If a group is working to save endangered species, attack it for its insensitivity to the poor. If they are working to help the poor, attack them for their insensitivity to endangered species. Whatever you do, stick them in a no-win situation. Once they perceive that their work is futile, they will, of course, redouble their efforts.

5. Adopt impossibly high and rigid standards of personal conduct, not only for yourself, but for others, too.

Human frailty has no place in a citizen movement. Whenever it rears its ugly head, you must be prepared to smash it to smithereens. Even slight deviations from your standards must not escape punishment. If, for example, you catch a nutrition activist eating a hot-dog in a fast-food restaurant, condemn him on the spot for the Judas he is (neglecting, of course, to mention that you popped in to buy a pack of cigarettes).

6.Talk a lot about the need to cooperate and to share, but for heaven's sake, don't actually do it.

What you should actually do is attempt to dominate all proceedings through the force of your intellect and personality. However, should you encounter other persons who are foolish enough really to cooperate and share, by all means, take them for everything they're worth.

7. Get yourself into a dither and stay there

Become over-excited. Remember, the end of the world is coming and we haven't got much time. Thus, to demonstrate dedication, everybody should run about like a chicken with its head cut off. If some people in the movement are striving to work calmly and deliberately, making them agitated and anxious should become your priority task.

8. Whatever you do, never share any credit.

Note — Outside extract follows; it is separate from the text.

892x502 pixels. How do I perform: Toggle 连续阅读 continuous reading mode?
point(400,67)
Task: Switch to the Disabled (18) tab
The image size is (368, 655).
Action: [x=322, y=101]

Look, it's perfectly clear that the whole thing was your idea in the first place. And nobody, living or dead, contributed anything to you. So why should you share the credit? If, through some miscarriage of justice, other people in the movement begin receiving credit, try to grab it from them. Or try spreading the word that they don't really deserve it. If these techniques don't work, fly into a sick rage and kick nearby objects or people. (Please note: Regrettably, there's no guarantee that these techniques will actually divert recognition away from others and toward yourself. However, such techniques are almost certain to detract from what pride and joy the recognition might give those receiving it. This is a small pleasure to be sure, but by this time you will have learned not to sneeze at small things.

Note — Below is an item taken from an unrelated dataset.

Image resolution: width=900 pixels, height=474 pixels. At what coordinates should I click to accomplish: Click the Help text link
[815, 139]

9. Remember that intensity of commitment is best measured by the amount of incivility you display.

Here again, little things mean a lot. For example, you should never be on time to meetings. But when you do arrive, be sure to get interrupted by telephone calls at least once every five minutes. The rest of the time should be consumed by your talking as loudly as possible in accusatory tones. The thrust of your comments should never vary. Again and again you must make clear that both the truth and the democratic process will be endangered unless you get your way. Throw a wild card into each agenda and insist that old questions which have previously been resolved be re-opened. Having made these comments, leave the meeting early without helping to clean up the coffee cups or put the room in order. Now these are fine points, I know, but if you are going to kill off a social movement, you might as well do it in style.

10. Lastly, you must avoid doing any real work for the movement, while creating the widespread impression that you are giving your all.

Scrupulous fulfillment of these ten rules will demand all your time and energy, so none will be left to fulfill any duties to the movement. But don't let this stop you from assuming as much responsibility as you can get. Insist on being part of everything. If possible, try to be put in charge. Then take care not to deliver on any of your commitments. Should others have the gall to point out the discrepancy between your responsibility and your performance, observe in hushed and sorrowful tones how painful and demoralizing this is to you, especially after all you've done. Then nail them to the wall by asking the key question: Don't they realize that we've all got to stick together?